“Ben anlamıyorum” diyordu masamıza oturan kır saçlı, kır bıyıklı arkadaş. “Neyi anlamıyorsun?” diye bizim sormamıza fırsat vermeden. Başladı art arda yeminler etmeye.
“Vallahi de, billahi de ben anlamıyorum; bu Kürtler ne istiyorlar?”
Sonra hiç soluk almadan; “Bu işin içinde bir iş var” diyerek devam etti. Birilerinin parmağından söz ediyordu durmadan. Parmaklamayı bıraktı, yara kaşımadan söz etti. Sonra durdu birden çok önemli bir şey bulmuş gibi yüzümüze baktı ve devam etti. Eğitimsiz, insanın kolay kandırılacağı, kışkırtılacağından söz etmeye başladı.
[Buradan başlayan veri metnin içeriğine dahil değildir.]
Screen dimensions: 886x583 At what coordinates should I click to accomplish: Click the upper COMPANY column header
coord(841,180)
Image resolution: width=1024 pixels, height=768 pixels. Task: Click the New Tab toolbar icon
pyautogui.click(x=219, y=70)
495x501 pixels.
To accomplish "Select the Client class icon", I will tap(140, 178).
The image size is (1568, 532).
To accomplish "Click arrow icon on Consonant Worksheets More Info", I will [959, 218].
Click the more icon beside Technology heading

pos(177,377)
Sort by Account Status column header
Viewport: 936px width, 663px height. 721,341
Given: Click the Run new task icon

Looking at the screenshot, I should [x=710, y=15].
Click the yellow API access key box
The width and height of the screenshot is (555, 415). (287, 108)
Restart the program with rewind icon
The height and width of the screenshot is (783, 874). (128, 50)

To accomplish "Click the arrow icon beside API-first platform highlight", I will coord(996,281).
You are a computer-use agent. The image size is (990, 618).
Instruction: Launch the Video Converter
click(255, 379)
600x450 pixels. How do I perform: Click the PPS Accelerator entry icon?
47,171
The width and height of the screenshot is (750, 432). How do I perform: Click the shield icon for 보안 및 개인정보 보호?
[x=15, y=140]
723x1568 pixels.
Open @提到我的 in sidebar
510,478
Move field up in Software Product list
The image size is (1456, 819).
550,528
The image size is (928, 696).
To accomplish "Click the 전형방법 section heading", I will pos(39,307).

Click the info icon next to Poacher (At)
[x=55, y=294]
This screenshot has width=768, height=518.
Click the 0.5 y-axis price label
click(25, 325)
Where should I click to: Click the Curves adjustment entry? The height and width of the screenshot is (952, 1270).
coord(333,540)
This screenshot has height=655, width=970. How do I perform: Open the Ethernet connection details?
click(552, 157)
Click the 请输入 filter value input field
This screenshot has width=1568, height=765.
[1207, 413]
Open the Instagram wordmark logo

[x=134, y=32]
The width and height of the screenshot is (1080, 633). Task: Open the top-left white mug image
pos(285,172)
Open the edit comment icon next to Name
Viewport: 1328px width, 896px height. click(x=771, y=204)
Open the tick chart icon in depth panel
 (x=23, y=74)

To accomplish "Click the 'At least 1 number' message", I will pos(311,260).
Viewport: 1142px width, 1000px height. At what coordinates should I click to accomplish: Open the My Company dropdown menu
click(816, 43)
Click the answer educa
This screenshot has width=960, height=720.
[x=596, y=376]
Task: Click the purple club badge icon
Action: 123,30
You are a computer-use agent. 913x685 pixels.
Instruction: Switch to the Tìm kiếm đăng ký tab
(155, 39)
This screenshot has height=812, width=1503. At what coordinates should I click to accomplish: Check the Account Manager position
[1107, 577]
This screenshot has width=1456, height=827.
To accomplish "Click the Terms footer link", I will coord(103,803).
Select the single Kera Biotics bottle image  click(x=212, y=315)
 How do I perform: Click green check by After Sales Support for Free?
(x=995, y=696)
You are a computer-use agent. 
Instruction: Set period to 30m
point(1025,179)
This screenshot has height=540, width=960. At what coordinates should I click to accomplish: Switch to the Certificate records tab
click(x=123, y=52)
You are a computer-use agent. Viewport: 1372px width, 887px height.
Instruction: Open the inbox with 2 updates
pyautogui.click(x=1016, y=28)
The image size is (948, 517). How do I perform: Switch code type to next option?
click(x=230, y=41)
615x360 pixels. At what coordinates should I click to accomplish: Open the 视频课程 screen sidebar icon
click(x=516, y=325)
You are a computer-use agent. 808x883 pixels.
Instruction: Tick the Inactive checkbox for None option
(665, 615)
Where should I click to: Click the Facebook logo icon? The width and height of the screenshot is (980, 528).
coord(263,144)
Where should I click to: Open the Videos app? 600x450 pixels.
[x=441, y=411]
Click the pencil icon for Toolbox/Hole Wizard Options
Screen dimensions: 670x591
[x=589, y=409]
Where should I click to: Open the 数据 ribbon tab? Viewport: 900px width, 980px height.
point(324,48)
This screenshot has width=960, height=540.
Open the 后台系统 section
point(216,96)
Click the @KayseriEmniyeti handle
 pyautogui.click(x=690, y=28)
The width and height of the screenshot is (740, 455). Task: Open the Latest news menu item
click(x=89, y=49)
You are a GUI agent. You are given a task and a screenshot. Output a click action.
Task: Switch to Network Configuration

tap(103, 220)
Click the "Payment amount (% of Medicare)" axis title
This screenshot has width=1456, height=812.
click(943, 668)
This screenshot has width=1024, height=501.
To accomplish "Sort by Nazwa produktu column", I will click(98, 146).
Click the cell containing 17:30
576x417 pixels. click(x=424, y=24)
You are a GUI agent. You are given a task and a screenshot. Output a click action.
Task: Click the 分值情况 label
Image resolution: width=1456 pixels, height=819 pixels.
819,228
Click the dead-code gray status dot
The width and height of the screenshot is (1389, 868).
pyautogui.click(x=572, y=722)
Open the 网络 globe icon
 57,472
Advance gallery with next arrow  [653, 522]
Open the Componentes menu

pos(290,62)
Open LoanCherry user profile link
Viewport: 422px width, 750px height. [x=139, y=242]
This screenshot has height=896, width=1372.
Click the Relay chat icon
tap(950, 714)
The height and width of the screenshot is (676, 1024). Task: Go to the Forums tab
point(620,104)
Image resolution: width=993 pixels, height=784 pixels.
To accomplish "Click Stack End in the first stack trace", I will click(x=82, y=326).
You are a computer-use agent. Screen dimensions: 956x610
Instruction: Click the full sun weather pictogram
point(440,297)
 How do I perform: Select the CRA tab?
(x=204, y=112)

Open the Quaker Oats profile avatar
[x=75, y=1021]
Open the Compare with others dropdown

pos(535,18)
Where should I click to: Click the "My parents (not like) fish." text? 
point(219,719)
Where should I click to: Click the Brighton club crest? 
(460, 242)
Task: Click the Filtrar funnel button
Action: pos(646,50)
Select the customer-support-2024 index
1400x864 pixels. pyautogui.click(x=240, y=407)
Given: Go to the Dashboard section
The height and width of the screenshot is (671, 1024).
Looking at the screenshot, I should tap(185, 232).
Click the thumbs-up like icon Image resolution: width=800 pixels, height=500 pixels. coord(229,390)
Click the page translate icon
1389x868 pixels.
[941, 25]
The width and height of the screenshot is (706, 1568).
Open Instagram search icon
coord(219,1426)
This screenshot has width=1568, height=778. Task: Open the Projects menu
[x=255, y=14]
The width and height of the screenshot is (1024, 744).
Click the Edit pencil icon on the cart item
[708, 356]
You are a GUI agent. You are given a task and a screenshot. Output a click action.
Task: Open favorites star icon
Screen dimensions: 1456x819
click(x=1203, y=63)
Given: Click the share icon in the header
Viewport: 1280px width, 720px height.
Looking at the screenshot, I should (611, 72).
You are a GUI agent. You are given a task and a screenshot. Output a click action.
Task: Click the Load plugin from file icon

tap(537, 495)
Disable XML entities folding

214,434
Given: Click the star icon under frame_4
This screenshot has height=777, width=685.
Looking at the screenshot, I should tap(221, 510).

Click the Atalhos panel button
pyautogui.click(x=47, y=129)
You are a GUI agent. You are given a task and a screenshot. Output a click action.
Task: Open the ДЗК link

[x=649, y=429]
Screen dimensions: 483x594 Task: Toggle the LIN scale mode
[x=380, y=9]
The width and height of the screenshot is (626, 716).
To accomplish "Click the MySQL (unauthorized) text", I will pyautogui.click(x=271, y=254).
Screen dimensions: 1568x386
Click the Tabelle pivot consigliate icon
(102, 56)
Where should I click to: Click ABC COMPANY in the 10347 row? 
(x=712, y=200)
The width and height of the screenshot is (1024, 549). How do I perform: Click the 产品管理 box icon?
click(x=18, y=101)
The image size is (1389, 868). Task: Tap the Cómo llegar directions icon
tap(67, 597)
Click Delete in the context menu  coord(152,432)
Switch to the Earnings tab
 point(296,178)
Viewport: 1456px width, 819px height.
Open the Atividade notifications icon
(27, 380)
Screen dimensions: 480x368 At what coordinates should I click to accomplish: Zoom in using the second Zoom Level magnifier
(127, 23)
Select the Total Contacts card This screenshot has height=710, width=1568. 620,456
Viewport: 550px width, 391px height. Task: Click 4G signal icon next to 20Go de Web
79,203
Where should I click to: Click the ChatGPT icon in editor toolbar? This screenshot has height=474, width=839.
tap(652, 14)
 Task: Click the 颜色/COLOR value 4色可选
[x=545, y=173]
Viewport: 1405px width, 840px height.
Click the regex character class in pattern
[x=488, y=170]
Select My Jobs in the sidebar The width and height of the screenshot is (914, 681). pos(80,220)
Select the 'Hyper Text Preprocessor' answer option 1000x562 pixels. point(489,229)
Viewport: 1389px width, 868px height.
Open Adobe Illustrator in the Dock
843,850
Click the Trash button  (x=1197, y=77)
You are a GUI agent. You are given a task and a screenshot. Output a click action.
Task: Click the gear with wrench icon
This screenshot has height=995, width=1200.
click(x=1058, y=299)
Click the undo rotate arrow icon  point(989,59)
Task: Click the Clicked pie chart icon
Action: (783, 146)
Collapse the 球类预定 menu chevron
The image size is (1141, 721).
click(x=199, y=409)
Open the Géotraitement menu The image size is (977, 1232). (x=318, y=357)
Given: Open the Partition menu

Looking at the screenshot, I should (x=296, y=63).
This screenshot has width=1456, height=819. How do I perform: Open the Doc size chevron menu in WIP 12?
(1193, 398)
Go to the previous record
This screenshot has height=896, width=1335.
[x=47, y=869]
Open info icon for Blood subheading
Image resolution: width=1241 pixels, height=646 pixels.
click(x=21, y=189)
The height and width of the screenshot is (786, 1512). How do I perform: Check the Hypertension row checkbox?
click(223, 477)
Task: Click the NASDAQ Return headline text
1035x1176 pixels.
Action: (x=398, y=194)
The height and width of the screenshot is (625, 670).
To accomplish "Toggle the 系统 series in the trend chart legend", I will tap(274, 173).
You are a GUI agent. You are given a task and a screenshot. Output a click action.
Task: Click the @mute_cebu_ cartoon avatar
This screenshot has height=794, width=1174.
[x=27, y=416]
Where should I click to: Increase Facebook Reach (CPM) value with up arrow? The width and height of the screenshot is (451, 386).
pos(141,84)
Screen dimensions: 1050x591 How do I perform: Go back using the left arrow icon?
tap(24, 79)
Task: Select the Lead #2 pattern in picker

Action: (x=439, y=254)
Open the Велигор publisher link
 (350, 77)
Sözü bir yere bağlar mı diye beklerken; Kürtlerin zır zır cahil olduğunu, bu yüzden de ne istediklerini bilmediklerini söyleyerek noktayı koydu. Kendice derin bir tahlil yaptığını düşünerek gururla sandalyenin arkasına yaslandı…
Şimdi bir şeyler deme sırası bizdeydi. O diyeceğini demişti.
Benim içimden hiçbir şey demek gelmiyordu. Lafa nereden başlayacağımı bilmiyordum. Bir şey demem gerekiyor muydu onu da bilmiyordum.
Sessizlik masadaki havayı keskin bir bıçak gibi orta yerinden ikiye ayırmıştı. Öyle durduk karşılıklı… Canım da bir kahve istemişti ki sormayın. Neyse ki garson yakındaki masaya servisi yeni bitirmiş çay ocağına dönüyordu sesimi az yükselterek “Az şekerli bir kahve” dedim.
“Çay” dediler diğerleri…
Kürtleri anlamayan arkadaş yine başladı söze. Sesi biraz yumuşamış, sakindi artık. “Feodalite çözülmeden bu sorun çözülmez” derken çaylar ve benim istediğim kahve geldi. Başını kaldırmadan gözü çayını karıştıran elinde; iş, aş dedi. Ağa zulmü dedi. Kandırılmış çocuklar dedi durdu.
“Bin yıldır kardeşiz. Kız almış vermişiz. Et tırnak olmuşuz bu cennet vatanda.” diyordu.
“Ne istediler de olmadılar?” diyip saydı sırladı olunan meslekleri, gelinen tüm makamları. Liste uzun. Bitmez sandığımızda bitti…
Her şey olan Kürtlere Kürt olmak yasak sanki…
Fincanın ince kulpu iki parmağım arasında; aklımda önce koklamak sonra kahveyi höpürdeterek içmek vardı. Temkinli yanmaktan sakınarak ilk yudumu aldım. Ağzımda kahve tadını dolaştırdım. Kime yazılacaktı şimdi bu kahvenin kırk yıllık hatırı…
Sonra bir yudum daha…
Sol yanımda oturan demirci Ekrem sabırla bekliyordu. Ben dişimi sıkmış susuyordum…
Eteğinde taş gezdiren adamlar o taşları rast gele atıp kurtulmak isterler.
Bekledik.
Sıra çakıl taşlarına gelmişti. Beş çakıl taşı, beştaş oynuyoruz. Atıp tutuyor, atıp topluyor…
“Kürtlerin ne istediğini bilmeyen arkadaş kendi ne istediğini biliyor mu?” diye aklımdan geçiyor.
Ben biliyor muyum ne istediği mi, Türkler biliyor mu, kim biliyor…
Kahvem soğusun istemiyorum. Bir yudum, bir yudum daha alıyorum. Esmer gülen bir Kürt çocuğun kırık dökük Türkçesi ile uzaklardan el sallaması geliyor gözlerimin önüne. Eğilmiş taş alıyor yerden. Cebine koyuyor bir kaçını, biri elinde, avucunda saklıyor. Bir atsa kafamız gözümüz yarılacak diye ürküyorum.
Kime atacağını bilen kararlıkla arkasını dönüyor. Köşe başını tutuyor…
Kürt çocukların, sokak aralarında panzerlere diklenmesine, taş atmasına hop oturup, hop kalkanlar, kıyameti koparanlar, şimdi biliyor mu kime taş attıklarını, kimi yaraladıklarını… Söz taştan ağırdır. Her sözün atılan taştan daha çok yürek yaraladığının farkındalar mı?